:: Task objective ::
According to the plan participation section, when does enrollment take effect? Please answer in one sentence.

:: Given passage ::
6. Participation in the Plan
An eligible employee may become a participating employee in the Plan by completing an election to participate in the Plan on a form in such written, electronic, or other format, or pursuant to such written, electronic, or other process, as may be provided by or established by the Committee from time to time and submitting that election to the Company’s Payroll Department or as otherwise directed by the Committee. The election will authorize: (a) payment of the Purchase Price by payroll deductions, and if authorized by the Committee, payment of the Purchase Price by means of periodic cash payments from participating employees; and (b) the purchase of shares of Common Stock for the employee’s account in accordance with the terms of the Plan. Enrollment will become effective upon the first day of an Offering Period following or concurrent with the Company’s receipt of such election.

:: Data excerpts ::

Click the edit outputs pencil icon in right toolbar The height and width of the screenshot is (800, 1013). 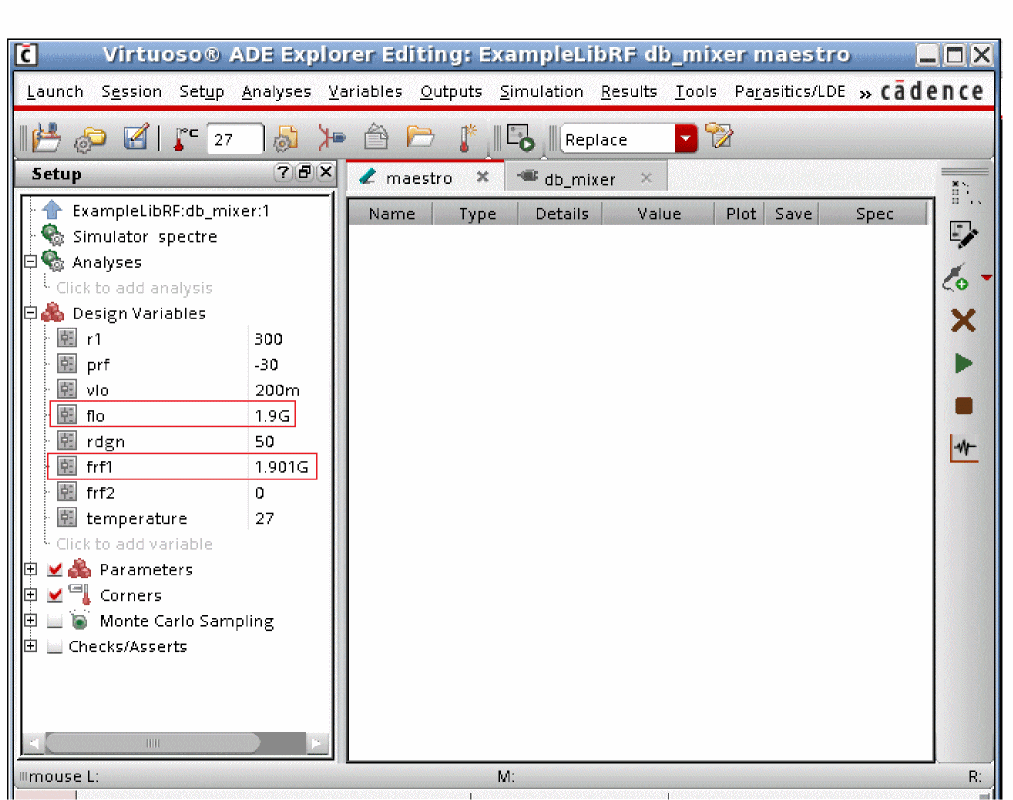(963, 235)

...

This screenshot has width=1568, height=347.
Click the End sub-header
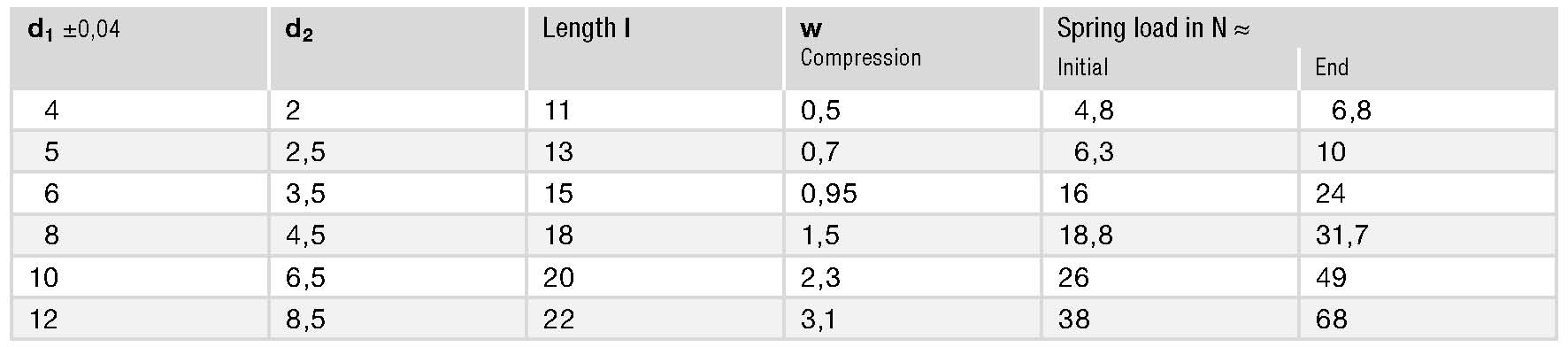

:: Problem solution ::
Enrollment takes effect on the first day of an Offering Period following or concurrent with the Company's receipt of the employee's election.